• Brief:
Could you recast every non-blank line of the data below as a Markdown table with the columns Row and Line, numbering the rows in order?

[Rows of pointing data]
%%
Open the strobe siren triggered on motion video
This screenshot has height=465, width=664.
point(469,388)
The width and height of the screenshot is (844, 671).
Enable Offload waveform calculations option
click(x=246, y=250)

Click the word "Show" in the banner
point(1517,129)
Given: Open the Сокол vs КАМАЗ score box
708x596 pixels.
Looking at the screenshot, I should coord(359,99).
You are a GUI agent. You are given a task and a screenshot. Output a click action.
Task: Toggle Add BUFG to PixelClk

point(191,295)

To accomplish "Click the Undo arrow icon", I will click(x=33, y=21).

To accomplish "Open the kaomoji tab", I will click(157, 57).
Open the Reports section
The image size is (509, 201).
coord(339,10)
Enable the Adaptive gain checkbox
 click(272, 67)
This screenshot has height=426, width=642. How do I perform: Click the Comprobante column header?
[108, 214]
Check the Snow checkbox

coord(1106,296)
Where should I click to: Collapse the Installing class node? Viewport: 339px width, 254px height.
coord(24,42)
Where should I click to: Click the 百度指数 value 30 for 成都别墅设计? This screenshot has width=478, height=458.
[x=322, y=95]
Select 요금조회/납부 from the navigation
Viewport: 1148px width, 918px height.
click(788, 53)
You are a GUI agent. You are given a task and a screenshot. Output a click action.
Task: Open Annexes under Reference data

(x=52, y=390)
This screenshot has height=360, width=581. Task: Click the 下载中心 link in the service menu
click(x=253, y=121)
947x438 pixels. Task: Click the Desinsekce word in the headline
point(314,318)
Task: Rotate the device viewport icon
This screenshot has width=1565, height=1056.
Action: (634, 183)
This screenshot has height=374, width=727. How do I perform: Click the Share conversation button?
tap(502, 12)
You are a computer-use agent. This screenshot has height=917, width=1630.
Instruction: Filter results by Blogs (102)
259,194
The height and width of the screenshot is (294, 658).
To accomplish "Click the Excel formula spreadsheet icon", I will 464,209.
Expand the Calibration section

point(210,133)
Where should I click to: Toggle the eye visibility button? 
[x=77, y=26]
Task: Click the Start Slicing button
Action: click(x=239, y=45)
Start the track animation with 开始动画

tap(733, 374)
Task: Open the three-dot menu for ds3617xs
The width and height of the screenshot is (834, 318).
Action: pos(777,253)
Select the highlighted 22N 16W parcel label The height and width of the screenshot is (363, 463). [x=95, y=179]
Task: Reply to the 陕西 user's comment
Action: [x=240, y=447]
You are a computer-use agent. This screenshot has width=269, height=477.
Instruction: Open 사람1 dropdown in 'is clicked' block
%%
• The answer:
| Row | Line |
|---|---|
| 1 | Open the strobe siren triggered on motion video |
| 2 | This screenshot has height=465, width=664. |
| 3 | point(469,388) |
| 4 | The width and height of the screenshot is (844, 671). |
| 5 | Enable Offload waveform calculations option |
| 6 | click(x=246, y=250) |
| 7 | Click the word "Show" in the banner |
| 8 | point(1517,129) |
| 9 | Given: Open the Сокол vs КАМАЗ score box |
| 10 | 708x596 pixels. |
| 11 | Looking at the screenshot, I should coord(359,99). |
| 12 | You are a GUI agent. You are given a task and a screenshot. Output a click action. |
| 13 | Task: Toggle Add BUFG to PixelClk |
| 14 | point(191,295) |
| 15 | To accomplish "Click the Undo arrow icon", I will click(x=33, y=21). |
| 16 | To accomplish "Open the kaomoji tab", I will click(157, 57). |
| 17 | Open the Reports section |
| 18 | The image size is (509, 201). |
| 19 | coord(339,10) |
| 20 | Enable the Adaptive gain checkbox |
| 21 |  click(272, 67) |
| 22 | This screenshot has height=426, width=642. How do I perform: Click the Comprobante column header? |
| 23 | [108, 214] |
| 24 | Check the Snow checkbox |
| 25 | coord(1106,296) |
| 26 | Where should I click to: Collapse the Installing class node? Viewport: 339px width, 254px height. |
| 27 | coord(24,42) |
| 28 | Where should I click to: Click the 百度指数 value 30 for 成都别墅设计? This screenshot has width=478, height=458. |
| 29 | [x=322, y=95] |
| 30 | Select 요금조회/납부 from the navigation |
| 31 | Viewport: 1148px width, 918px height. |
| 32 | click(788, 53) |
| 33 | You are a GUI agent. You are given a task and a screenshot. Output a click action. |
| 34 | Task: Open Annexes under Reference data |
| 35 | (x=52, y=390) |
| 36 | This screenshot has height=360, width=581. Task: Click the 下载中心 link in the service menu |
| 37 | click(x=253, y=121) |
| 38 | 947x438 pixels. Task: Click the Desinsekce word in the headline |
| 39 | point(314,318) |
| 40 | Task: Rotate the device viewport icon |
| 41 | This screenshot has width=1565, height=1056. |
| 42 | Action: (634, 183) |
| 43 | This screenshot has height=374, width=727. How do I perform: Click the Share conversation button? |
| 44 | tap(502, 12) |
| 45 | You are a computer-use agent. This screenshot has height=917, width=1630. |
| 46 | Instruction: Filter results by Blogs (102) |
| 47 | 259,194 |
| 48 | The height and width of the screenshot is (294, 658). |
| 49 | To accomplish "Click the Excel formula spreadsheet icon", I will 464,209. |
| 50 | Expand the Calibration section |
| 51 | point(210,133) |
| 52 | Where should I click to: Toggle the eye visibility button?  |
| 53 | [x=77, y=26] |
| 54 | Task: Click the Start Slicing button |
| 55 | Action: click(x=239, y=45) |
| 56 | Start the track animation with 开始动画 |
| 57 | tap(733, 374) |
| 58 | Task: Open the three-dot menu for ds3617xs |
| 59 | The width and height of the screenshot is (834, 318). |
| 60 | Action: pos(777,253) |
| 61 | Select the highlighted 22N 16W parcel label The height and width of the screenshot is (363, 463). [x=95, y=179] |
| 62 | Task: Reply to the 陕西 user's comment |
| 63 | Action: [x=240, y=447] |
| 64 | You are a computer-use agent. This screenshot has width=269, height=477. |
| 65 | Instruction: Open 사람1 dropdown in 'is clicked' block |